Data provided
* * *
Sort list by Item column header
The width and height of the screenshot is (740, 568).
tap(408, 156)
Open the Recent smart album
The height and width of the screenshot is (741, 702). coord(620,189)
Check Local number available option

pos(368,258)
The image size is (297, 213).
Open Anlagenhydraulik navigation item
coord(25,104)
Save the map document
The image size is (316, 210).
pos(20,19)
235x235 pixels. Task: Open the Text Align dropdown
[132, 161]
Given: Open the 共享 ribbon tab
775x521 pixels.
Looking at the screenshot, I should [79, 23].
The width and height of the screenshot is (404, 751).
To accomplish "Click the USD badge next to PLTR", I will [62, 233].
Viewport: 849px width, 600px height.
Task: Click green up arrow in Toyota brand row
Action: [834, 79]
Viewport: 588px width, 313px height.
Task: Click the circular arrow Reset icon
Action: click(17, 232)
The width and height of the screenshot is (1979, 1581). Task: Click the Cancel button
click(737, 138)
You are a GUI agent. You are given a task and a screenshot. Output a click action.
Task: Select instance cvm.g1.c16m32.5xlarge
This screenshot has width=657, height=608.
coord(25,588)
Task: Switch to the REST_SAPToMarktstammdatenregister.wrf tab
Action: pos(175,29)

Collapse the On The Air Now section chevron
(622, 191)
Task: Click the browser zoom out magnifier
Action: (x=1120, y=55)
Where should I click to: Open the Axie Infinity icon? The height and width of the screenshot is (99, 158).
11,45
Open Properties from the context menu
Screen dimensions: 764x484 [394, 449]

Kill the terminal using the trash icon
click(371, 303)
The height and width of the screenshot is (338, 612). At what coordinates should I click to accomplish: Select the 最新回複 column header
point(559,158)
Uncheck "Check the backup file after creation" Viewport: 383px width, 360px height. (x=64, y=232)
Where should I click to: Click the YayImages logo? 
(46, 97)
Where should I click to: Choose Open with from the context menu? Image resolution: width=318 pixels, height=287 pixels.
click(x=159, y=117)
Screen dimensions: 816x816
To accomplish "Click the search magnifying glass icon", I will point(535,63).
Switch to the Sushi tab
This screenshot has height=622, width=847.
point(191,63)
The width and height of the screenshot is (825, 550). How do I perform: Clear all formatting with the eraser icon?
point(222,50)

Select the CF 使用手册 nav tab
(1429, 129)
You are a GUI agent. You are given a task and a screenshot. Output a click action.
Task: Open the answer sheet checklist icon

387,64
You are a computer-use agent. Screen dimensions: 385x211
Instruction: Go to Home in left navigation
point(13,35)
* * *
Task goal
Rewrite all of the items above, replacing "Where should I click to" with "Where should I tap to" wherever it occurs. Keep every other word as it is.

Solution for this problem
Sort list by Item column header
The width and height of the screenshot is (740, 568).
tap(408, 156)
Open the Recent smart album
The height and width of the screenshot is (741, 702). coord(620,189)
Check Local number available option

pos(368,258)
The image size is (297, 213).
Open Anlagenhydraulik navigation item
coord(25,104)
Save the map document
The image size is (316, 210).
pos(20,19)
235x235 pixels. Task: Open the Text Align dropdown
[132, 161]
Given: Open the 共享 ribbon tab
775x521 pixels.
Looking at the screenshot, I should [79, 23].
The width and height of the screenshot is (404, 751).
To accomplish "Click the USD badge next to PLTR", I will [62, 233].
Viewport: 849px width, 600px height.
Task: Click green up arrow in Toyota brand row
Action: [834, 79]
Viewport: 588px width, 313px height.
Task: Click the circular arrow Reset icon
Action: click(17, 232)
The width and height of the screenshot is (1979, 1581). Task: Click the Cancel button
click(737, 138)
You are a GUI agent. You are given a task and a screenshot. Output a click action.
Task: Select instance cvm.g1.c16m32.5xlarge
This screenshot has width=657, height=608.
coord(25,588)
Task: Switch to the REST_SAPToMarktstammdatenregister.wrf tab
Action: pos(175,29)

Collapse the On The Air Now section chevron
(622, 191)
Task: Click the browser zoom out magnifier
Action: (x=1120, y=55)
Where should I tap to: Open the Axie Infinity icon? The height and width of the screenshot is (99, 158).
11,45
Open Properties from the context menu
Screen dimensions: 764x484 [394, 449]

Kill the terminal using the trash icon
click(371, 303)
The height and width of the screenshot is (338, 612). At what coordinates should I click to accomplish: Select the 最新回複 column header
point(559,158)
Uncheck "Check the backup file after creation" Viewport: 383px width, 360px height. (x=64, y=232)
Where should I tap to: Click the YayImages logo? 
(46, 97)
Where should I tap to: Choose Open with from the context menu? Image resolution: width=318 pixels, height=287 pixels.
click(x=159, y=117)
Screen dimensions: 816x816
To accomplish "Click the search magnifying glass icon", I will point(535,63).
Switch to the Sushi tab
This screenshot has height=622, width=847.
point(191,63)
The width and height of the screenshot is (825, 550). How do I perform: Clear all formatting with the eraser icon?
point(222,50)

Select the CF 使用手册 nav tab
(1429, 129)
You are a GUI agent. You are given a task and a screenshot. Output a click action.
Task: Open the answer sheet checklist icon

387,64
You are a computer-use agent. Screen dimensions: 385x211
Instruction: Go to Home in left navigation
point(13,35)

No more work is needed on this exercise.